Emmy’s snort told Alaric everything he needed to know.
“So we brokered a new birth certificate with me named as her father and got her a British passport. By then, she was taking insulin, and she’d been living with the four of us for two months. And we’d worked out she was smart. Seriously smart. Her English was getting better every day, and all she wanted to do was learn.”
“So where is she now?”
“At a boarding school in Hertfordshire.”
“You sent her to boarding school?”
“It was her idea—she’d managed to read Harry Potter by that point, and science is her crack. We offered her the choice of living in London and going to a local school, but she had her heart set on Ridgeview Prep.”
“And she’s happy there?”
“She loves it. We take it in turns to visit.”
Emmy reached out for Alaric’s free hand. Took it in both of hers. “You did a good thing, Prince.”
“We did the only thing we could under the circumstances. And strange though it may sound, Rune helped us as much as we helped her. Before that day in the bar, the four of us had been drifting through life, each convinced that we’d been dealt the worst hand ever. Rune helped us to put everything into perspective. It was she who suggested we keep working together. She thought we made a good team.”
She’d also come up with their name. Sirius. The brightest star in the sky. Rune said she used to stare out between the bars on her window every night and wish upon the stars that somebody would rescue her.
“I think you make a good team too. What happened to the other girl, though? The one you saw in the bar?”
“Ravi found her hidden in a room behind Sunan’s office. You know, keep your sex slave at work so your wife doesn’t find out? Judd dropped him off a bridge.”
“Good.” Emmy managed a proper smile. “I’d have offered my services otherwise.”

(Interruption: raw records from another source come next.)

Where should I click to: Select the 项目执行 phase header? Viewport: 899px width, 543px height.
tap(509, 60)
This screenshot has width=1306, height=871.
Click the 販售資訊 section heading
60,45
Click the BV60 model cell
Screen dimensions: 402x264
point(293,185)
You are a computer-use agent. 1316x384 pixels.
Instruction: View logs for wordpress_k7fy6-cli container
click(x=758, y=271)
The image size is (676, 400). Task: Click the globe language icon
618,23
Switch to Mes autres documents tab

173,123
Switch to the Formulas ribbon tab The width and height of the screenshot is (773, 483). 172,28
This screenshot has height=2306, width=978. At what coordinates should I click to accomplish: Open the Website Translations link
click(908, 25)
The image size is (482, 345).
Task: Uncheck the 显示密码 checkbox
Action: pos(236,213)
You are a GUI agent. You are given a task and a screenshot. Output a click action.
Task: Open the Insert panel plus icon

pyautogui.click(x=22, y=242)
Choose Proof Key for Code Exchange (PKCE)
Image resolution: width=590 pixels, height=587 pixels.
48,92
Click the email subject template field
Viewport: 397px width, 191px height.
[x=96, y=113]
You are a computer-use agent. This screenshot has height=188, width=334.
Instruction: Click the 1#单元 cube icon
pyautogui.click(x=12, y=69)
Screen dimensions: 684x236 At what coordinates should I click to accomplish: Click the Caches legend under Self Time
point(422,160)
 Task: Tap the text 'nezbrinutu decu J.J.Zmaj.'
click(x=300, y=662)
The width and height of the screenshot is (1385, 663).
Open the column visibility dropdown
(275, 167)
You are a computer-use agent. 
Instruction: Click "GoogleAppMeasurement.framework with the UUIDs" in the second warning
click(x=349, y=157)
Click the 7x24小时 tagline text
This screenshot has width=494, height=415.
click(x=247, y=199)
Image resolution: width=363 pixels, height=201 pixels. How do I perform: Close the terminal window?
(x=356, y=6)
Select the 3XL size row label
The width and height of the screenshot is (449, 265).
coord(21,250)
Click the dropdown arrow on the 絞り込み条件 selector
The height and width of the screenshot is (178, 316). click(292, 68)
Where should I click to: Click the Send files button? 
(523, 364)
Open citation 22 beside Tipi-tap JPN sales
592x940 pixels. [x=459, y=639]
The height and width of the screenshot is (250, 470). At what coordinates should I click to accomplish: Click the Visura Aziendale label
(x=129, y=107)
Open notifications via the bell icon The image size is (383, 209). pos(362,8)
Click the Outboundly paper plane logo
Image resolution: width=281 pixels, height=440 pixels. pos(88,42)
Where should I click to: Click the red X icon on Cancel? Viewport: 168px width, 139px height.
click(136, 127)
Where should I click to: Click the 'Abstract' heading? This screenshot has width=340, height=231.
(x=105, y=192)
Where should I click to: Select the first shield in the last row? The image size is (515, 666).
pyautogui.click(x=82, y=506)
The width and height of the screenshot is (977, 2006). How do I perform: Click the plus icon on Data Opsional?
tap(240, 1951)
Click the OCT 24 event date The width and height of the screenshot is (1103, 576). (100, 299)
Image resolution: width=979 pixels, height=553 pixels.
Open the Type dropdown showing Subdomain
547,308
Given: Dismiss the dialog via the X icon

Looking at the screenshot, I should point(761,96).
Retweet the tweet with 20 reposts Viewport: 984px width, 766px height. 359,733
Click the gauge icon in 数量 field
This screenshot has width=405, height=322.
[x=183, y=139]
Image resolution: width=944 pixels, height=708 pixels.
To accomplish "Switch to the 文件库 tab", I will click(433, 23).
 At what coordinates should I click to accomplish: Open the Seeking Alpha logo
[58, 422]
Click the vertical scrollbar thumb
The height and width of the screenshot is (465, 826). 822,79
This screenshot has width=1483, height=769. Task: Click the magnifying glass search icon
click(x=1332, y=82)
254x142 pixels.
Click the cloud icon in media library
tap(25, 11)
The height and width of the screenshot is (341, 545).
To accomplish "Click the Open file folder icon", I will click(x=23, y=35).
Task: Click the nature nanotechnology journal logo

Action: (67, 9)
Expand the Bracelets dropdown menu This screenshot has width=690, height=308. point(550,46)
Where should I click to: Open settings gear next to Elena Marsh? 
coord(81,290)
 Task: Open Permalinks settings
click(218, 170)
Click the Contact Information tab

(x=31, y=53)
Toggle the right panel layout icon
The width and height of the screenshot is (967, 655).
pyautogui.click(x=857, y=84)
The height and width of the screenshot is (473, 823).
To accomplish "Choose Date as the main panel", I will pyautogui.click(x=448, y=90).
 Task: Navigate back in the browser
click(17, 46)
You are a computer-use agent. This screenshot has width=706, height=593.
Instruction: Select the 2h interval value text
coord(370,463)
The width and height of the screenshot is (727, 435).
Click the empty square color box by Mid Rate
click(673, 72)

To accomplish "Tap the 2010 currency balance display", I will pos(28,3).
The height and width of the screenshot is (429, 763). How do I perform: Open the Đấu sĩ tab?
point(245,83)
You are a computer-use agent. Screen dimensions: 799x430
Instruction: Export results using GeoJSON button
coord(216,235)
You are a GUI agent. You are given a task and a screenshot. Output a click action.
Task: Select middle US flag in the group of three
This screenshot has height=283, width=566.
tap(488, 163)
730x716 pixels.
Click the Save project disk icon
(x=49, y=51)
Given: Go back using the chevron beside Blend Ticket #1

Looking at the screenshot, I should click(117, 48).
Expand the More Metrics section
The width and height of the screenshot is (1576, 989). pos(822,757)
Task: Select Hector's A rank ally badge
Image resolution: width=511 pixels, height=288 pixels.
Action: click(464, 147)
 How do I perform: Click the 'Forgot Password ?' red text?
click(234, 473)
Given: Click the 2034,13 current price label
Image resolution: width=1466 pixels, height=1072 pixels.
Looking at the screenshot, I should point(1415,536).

She fell silent, but at least she was eating. More than just picking too—she attacked the burger with a steak knife and ate more than her fair share of the onion rings. Although the circumstances were awkward as hell, Alaric still enjoyed spending time with Emmy. A quiet dinner. Just the two of them. It was nice.
The only thing nicer would have been if Beth were sitting opposite him instead.
How was she getting on in Kentucky? He’d spoken to her earlier as he drove back from Boston. The funeral had been every bit as bad as she’d expected—trying to comfort a devastated Harriet while fending off well-wishers offering fake sympathy. Apparently, Stéphane had nearly decked a woman who got offended when Harriet wouldn’t speak with her.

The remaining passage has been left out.